User prompt: This is the actual question or instruction you want the AI to respond to.

Once you run the script, the GPT engine returns a response according to your prompts and the parameters you’ve set. You can easily experiment by changing the system prompt to shift the AI’s behavior .

Understanding Vector Embeddings in Azure OpenAI

Vector embeddings are a way to represent text, images, or other data as numbers, lots of them. Instead of just storing plain words, Azure OpenAI can turn them into high‑dimensional vectors (often 1,536 numbers for the text-embedding-ada-002 model). This numerical format allows AI to compare meaning, not just exact wording.

Think of it like this:

Canine companion and dog may be stored as different words, but in embedding space, they’ll be placed close together because they mean nearly the same thing

Capture meaning rather than exact matches.
Group related concepts in a vector space.
Work with unstructured data like documents, chat logs, or support tickets.

Usage:

Hybrid search: combine keyword and meaning‑based search for better results.
Chatbots with memory (RAG): fetch the most relevant past info before responding.
Recommendations: suggest similar products, articles, or media.

Azure services that support vector storage:

Azure AI Search: hybrid keyword + vector search.
Azure Cosmos DB: store both documents and vectors for global scale.
Azure Redis Cache with vector similarity: for fast, low‑latency lookups.

Creating and Using Embedding Engines in Azure OpenAI

In this part of the blog, we’ll explore how to create vector embeddings using Python and an Azure OpenAI embedding model. These embeddings will later be used in tasks like semantic search, recommendation systems, or Retrieval‑Augmented Generation (RAG).

To follow along, you’ll need the code repository from GitHub (provided in the course resources). Clone or fork it, then open it in VS Code or any IDE of your choice. For this exercise, we’ll focus on the Lab 2 folder, which contains:

A .env file for your Azure OpenAI Key, Endpoint, and Embedding Model Name.
A program.py file with the main embedding code.
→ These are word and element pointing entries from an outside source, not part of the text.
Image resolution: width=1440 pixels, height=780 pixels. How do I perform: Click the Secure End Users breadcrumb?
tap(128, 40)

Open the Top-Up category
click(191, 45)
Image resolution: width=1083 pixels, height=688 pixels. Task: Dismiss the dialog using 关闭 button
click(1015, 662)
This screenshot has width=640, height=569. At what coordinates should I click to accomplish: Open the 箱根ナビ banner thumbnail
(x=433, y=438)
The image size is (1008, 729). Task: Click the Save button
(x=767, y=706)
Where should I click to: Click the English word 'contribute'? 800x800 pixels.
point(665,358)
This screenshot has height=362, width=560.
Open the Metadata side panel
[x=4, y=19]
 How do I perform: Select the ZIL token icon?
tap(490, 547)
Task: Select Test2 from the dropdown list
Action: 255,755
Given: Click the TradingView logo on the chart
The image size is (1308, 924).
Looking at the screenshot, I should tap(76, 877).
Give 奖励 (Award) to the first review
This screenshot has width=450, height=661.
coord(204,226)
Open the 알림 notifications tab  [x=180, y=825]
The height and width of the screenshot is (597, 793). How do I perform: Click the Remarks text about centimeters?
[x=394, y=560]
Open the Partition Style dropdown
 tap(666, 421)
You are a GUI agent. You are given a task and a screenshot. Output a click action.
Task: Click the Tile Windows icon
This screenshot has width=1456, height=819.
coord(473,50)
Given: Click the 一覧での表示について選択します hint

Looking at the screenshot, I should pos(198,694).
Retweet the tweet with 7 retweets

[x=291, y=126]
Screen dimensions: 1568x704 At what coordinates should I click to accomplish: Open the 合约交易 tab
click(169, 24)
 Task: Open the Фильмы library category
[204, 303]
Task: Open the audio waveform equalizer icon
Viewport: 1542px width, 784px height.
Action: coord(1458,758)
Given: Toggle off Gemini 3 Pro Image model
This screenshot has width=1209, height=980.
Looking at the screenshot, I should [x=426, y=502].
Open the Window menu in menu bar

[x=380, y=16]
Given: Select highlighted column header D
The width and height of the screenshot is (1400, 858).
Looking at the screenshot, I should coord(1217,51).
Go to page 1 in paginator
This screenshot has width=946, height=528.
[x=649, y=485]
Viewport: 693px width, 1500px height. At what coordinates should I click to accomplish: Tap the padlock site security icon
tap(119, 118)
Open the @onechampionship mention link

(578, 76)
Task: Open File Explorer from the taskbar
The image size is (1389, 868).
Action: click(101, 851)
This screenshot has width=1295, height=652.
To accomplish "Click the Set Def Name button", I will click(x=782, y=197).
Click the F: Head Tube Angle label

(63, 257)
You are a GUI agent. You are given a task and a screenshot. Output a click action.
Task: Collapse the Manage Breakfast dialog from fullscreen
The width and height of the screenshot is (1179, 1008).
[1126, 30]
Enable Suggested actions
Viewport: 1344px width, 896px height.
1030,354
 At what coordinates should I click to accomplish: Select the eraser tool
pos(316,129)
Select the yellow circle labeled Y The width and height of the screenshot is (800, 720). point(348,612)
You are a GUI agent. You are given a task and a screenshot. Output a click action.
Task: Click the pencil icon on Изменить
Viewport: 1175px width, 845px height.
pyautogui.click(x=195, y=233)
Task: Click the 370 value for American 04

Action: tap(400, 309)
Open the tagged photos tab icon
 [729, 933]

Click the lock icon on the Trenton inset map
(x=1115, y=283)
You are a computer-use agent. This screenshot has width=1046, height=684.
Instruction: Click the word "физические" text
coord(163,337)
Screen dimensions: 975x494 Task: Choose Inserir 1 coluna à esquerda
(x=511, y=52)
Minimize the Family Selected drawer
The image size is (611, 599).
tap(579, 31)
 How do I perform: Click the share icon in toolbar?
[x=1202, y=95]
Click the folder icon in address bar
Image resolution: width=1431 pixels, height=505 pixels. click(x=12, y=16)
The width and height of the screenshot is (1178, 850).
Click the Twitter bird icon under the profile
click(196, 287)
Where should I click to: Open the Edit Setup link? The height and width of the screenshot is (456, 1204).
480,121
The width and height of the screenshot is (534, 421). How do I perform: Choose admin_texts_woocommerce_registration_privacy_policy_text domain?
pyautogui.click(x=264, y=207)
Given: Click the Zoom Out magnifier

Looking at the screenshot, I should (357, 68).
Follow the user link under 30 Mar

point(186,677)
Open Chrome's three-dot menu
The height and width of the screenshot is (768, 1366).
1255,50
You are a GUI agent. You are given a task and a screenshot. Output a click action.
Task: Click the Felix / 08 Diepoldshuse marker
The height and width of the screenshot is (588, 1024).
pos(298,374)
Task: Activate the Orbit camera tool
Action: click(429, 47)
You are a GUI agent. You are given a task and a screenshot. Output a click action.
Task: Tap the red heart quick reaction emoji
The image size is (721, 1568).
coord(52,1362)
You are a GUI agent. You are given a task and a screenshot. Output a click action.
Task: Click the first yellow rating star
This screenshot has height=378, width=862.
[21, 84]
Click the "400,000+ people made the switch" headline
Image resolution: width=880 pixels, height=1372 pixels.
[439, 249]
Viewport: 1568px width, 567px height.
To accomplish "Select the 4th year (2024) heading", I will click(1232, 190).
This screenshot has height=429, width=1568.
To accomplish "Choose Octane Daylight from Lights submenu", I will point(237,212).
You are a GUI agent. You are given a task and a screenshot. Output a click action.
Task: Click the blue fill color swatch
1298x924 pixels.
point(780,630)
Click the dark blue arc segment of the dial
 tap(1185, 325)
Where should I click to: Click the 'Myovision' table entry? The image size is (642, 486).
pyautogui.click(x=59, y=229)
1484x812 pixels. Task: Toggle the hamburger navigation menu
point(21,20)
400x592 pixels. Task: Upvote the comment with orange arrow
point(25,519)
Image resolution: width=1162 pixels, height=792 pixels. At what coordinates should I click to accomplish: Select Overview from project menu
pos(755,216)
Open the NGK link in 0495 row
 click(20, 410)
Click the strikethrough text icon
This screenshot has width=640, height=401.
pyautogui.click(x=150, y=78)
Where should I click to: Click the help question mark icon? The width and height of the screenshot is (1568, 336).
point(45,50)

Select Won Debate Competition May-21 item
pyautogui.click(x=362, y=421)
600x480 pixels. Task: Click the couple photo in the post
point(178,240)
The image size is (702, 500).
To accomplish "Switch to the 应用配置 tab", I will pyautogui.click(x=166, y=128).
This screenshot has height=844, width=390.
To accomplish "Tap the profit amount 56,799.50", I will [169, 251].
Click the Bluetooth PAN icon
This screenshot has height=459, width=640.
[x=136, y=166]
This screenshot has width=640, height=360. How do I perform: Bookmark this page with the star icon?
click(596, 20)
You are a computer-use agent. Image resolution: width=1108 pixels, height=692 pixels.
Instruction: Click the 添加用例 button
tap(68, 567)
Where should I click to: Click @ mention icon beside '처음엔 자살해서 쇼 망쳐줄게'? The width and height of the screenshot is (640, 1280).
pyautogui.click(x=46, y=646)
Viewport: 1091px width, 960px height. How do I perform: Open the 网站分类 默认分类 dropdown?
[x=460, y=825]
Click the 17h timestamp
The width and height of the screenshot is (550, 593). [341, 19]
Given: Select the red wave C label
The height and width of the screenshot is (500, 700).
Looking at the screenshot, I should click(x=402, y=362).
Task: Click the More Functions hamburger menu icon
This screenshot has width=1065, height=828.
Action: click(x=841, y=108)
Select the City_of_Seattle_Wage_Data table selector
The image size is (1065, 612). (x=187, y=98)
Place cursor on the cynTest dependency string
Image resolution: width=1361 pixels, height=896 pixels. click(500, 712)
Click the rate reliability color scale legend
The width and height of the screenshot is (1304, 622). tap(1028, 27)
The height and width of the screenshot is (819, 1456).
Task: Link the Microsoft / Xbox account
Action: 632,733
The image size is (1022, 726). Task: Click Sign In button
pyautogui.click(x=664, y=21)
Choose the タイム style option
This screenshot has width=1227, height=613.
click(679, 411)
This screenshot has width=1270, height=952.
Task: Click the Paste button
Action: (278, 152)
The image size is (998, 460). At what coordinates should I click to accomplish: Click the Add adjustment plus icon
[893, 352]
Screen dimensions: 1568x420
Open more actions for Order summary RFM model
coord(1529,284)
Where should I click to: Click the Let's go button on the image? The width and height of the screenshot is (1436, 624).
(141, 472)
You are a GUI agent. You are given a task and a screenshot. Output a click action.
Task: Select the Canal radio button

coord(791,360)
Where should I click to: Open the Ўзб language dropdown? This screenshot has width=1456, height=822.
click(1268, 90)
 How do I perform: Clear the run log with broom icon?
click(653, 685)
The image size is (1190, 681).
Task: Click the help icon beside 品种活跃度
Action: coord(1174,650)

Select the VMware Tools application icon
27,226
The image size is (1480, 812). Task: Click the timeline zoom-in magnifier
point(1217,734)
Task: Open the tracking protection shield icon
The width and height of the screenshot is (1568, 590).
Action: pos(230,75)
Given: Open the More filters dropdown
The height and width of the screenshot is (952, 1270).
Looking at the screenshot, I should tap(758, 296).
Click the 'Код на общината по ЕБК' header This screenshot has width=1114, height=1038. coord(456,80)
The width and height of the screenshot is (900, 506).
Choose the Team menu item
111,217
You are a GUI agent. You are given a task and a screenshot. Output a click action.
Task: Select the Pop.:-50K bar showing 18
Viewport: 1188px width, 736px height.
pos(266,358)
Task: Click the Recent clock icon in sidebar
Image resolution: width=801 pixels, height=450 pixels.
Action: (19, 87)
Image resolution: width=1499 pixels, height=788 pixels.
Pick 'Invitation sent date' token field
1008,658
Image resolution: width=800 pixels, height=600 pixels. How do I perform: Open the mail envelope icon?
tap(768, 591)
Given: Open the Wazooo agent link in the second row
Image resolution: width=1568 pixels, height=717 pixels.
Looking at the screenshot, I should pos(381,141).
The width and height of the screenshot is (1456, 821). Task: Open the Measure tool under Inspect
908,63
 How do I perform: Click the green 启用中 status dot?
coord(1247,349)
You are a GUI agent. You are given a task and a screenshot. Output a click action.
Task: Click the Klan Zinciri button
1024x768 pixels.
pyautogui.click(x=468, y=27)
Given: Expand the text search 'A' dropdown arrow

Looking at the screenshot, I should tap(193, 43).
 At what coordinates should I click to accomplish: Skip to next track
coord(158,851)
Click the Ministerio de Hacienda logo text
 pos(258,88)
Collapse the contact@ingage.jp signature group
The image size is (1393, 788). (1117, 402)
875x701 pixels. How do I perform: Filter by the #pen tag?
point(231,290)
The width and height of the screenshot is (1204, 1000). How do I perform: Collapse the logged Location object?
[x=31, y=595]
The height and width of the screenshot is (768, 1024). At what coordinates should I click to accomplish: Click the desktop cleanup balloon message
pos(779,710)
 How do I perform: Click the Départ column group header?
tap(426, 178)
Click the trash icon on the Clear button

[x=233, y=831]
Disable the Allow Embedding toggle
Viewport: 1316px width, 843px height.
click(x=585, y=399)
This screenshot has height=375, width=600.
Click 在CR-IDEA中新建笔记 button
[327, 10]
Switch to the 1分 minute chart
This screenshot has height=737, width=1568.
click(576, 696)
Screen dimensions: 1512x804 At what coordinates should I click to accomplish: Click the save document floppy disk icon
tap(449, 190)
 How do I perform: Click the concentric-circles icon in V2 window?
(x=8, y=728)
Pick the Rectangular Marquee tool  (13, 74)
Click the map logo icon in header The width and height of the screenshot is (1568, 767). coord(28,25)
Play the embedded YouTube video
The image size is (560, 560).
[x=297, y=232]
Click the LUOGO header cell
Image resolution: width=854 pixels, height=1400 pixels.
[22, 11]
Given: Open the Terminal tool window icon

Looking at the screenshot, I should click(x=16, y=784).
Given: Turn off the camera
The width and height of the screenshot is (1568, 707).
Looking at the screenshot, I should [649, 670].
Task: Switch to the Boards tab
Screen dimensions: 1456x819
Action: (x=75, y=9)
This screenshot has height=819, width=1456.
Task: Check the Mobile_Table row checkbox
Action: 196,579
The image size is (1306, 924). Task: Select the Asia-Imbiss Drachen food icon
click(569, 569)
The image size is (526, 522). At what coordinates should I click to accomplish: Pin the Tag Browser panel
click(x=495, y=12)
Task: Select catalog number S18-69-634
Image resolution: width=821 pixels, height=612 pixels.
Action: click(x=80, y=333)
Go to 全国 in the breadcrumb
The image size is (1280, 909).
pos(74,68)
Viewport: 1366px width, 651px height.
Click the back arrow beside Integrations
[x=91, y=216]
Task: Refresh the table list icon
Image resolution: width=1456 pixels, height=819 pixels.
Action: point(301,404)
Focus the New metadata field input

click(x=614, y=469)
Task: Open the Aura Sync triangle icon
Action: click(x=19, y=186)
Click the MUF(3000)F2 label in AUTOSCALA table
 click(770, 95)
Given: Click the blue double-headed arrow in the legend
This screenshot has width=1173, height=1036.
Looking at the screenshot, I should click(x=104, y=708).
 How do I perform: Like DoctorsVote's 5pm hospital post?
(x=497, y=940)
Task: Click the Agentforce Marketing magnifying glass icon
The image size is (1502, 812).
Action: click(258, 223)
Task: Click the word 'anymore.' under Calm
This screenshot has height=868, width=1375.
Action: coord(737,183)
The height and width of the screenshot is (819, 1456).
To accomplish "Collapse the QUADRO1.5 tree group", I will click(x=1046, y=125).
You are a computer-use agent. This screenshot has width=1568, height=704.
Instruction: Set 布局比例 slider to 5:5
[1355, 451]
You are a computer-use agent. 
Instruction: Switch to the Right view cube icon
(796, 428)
Steps to set up your embedding environment

Deploy an embedding model in Azure AI Foundry
- Go to your Azure OpenAI resource → Deploy model.
- Search for text-embedding-ada-002.
- Select the Standard deployment type and confirm.
- This model returns embeddings with 1,536 dimensions.
Configure environment variables
From the Azure portal, open your OpenAI resource.
Go to Keys and Endpoint: copy your Primary Key and Endpoint URL.
Paste them in .env as:

OPENAI_API_KEY=<your primary or secondary key>
OPENAI_API_BASE=<your-endpoint>
OPENAI_EMBEDDING_MODEL=text-embedding-ada-002

Run the Python code

In program.py, update the text string you want to convert to embeddings. Example: A lot of festivals are coming.
Call the embedding API: Editclient.embeddings.create(model=embedding_model, input=text)
Print and inspect the returned vector list. You’ll get 1,536 floating‑point numbers.

Conclusion

In this blog, we explored how Azure OpenAI can be used to deploy models, generate images, create embeddings, and connect Python code with GPT using the Chat Completions API. From setting up resources in the Azure portal to customizing prompts and controlling model behavior, each step gives you more control over your AI workflows.

The key takeaway?

Be specific with your prompts: clarity leads to better responses.
Experiment with parameters: like temperature to fine‑tune creativity.
Combine features: embeddings, image generation, and chat APIs can work together for powerful, real‑world applications.

If you follow these steps and start experimenting, you’ll not only understand how these tools work but also discover new and creative ways to use them in your own projects.